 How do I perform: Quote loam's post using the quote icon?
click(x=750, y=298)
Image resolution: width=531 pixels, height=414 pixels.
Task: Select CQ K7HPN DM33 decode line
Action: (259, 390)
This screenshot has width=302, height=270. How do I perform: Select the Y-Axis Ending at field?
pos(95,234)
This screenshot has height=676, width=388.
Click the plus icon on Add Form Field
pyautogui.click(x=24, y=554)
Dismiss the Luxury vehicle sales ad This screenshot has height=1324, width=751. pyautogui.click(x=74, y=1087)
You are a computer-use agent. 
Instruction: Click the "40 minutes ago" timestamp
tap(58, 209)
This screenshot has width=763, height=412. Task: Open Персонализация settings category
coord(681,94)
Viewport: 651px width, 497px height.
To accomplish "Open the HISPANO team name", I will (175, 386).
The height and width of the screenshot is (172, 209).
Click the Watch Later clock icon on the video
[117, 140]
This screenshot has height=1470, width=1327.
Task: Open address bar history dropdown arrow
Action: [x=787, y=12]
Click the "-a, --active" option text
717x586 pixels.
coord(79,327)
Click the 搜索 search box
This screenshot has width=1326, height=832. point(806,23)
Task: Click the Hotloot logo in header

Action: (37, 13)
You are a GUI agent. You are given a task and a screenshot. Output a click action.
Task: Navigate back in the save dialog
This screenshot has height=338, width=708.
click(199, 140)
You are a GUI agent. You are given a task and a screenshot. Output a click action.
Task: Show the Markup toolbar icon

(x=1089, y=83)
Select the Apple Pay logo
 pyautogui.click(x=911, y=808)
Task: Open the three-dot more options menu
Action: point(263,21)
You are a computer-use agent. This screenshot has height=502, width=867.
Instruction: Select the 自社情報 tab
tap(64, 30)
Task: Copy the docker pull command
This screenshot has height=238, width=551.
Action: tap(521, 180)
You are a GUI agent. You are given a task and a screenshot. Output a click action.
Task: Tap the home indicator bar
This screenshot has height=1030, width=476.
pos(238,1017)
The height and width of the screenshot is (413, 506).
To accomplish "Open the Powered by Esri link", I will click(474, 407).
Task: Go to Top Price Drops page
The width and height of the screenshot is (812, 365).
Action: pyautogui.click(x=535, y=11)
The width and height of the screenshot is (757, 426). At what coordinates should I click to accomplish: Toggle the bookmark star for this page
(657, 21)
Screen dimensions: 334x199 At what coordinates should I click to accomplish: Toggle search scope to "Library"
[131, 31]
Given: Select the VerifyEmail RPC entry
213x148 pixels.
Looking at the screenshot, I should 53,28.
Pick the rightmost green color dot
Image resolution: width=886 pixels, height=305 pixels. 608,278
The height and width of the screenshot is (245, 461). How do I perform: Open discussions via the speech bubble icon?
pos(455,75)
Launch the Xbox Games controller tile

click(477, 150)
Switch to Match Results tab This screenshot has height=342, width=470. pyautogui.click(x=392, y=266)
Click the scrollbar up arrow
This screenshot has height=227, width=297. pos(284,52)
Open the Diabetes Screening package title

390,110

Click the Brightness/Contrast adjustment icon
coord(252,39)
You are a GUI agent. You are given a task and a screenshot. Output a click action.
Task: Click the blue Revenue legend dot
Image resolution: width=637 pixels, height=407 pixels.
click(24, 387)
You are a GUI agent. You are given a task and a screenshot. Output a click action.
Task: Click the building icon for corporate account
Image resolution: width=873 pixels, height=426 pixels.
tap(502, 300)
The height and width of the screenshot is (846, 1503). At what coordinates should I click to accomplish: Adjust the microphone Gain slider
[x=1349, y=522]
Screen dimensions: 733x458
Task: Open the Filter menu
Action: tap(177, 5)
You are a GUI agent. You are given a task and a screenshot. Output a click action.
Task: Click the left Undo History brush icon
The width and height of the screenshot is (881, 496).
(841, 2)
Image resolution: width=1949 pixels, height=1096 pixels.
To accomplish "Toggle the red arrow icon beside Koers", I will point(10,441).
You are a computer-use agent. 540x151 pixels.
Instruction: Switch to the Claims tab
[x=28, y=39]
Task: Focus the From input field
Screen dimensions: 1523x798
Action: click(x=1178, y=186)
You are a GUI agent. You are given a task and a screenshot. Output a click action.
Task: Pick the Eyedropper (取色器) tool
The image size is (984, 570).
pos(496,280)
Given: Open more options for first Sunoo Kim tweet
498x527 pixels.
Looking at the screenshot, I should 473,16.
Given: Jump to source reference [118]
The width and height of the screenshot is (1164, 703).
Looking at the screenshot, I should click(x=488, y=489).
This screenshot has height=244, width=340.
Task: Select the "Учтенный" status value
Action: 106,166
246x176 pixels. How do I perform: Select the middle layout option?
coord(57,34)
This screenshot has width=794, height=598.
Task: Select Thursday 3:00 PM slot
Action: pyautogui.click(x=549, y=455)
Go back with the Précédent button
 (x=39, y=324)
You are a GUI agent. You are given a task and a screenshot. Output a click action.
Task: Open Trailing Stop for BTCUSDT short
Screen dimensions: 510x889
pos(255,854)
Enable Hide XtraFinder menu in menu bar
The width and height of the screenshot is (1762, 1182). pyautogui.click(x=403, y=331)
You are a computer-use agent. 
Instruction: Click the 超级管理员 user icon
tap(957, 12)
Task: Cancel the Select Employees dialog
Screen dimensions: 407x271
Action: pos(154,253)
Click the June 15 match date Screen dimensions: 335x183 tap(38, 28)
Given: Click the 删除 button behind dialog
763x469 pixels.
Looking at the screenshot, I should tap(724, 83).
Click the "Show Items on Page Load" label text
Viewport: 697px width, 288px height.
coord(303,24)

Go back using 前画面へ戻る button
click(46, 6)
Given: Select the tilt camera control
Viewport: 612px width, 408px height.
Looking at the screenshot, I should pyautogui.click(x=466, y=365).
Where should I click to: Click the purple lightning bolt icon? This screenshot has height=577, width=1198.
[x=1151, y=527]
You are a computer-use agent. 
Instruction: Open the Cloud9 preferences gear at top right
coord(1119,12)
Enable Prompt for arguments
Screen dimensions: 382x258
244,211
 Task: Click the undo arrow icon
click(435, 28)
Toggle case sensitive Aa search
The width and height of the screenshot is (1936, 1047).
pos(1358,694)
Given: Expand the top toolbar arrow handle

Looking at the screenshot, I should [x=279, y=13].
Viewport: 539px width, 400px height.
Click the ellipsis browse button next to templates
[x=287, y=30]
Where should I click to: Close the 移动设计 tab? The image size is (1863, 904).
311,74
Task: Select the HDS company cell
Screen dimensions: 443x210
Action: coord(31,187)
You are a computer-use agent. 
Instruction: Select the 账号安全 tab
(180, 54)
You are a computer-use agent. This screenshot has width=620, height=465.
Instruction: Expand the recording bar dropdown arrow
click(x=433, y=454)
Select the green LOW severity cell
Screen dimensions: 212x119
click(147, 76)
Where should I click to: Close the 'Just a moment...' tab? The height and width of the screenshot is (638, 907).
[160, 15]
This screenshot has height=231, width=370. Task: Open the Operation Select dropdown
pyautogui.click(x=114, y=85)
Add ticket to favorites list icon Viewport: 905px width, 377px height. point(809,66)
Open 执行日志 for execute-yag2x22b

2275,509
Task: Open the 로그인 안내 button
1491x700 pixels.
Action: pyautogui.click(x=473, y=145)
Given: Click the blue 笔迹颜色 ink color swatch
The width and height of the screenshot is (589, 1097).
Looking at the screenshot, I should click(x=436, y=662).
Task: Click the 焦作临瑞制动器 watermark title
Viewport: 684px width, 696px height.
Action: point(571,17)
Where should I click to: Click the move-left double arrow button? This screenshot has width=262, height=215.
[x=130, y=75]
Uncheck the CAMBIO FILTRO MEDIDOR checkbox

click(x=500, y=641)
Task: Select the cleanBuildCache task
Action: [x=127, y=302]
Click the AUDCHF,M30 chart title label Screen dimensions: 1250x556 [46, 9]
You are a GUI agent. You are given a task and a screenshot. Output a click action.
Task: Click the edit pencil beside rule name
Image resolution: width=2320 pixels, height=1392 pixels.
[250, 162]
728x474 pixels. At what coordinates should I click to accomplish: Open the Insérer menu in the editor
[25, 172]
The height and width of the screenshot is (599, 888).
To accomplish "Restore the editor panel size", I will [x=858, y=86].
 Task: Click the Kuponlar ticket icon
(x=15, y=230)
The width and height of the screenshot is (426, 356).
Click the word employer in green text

::::::::::

_TO DO_: Copy out, unchanged, the lines of the material from the line containing "Select the green LOW severity cell" through the line containing "pyautogui.click(x=114, y=85)", including both of those lines.

_RESULT FOR THIS TASK_:
Select the green LOW severity cell
Screen dimensions: 212x119
click(147, 76)
Where should I click to: Close the 'Just a moment...' tab? The height and width of the screenshot is (638, 907).
[160, 15]
This screenshot has height=231, width=370. Task: Open the Operation Select dropdown
pyautogui.click(x=114, y=85)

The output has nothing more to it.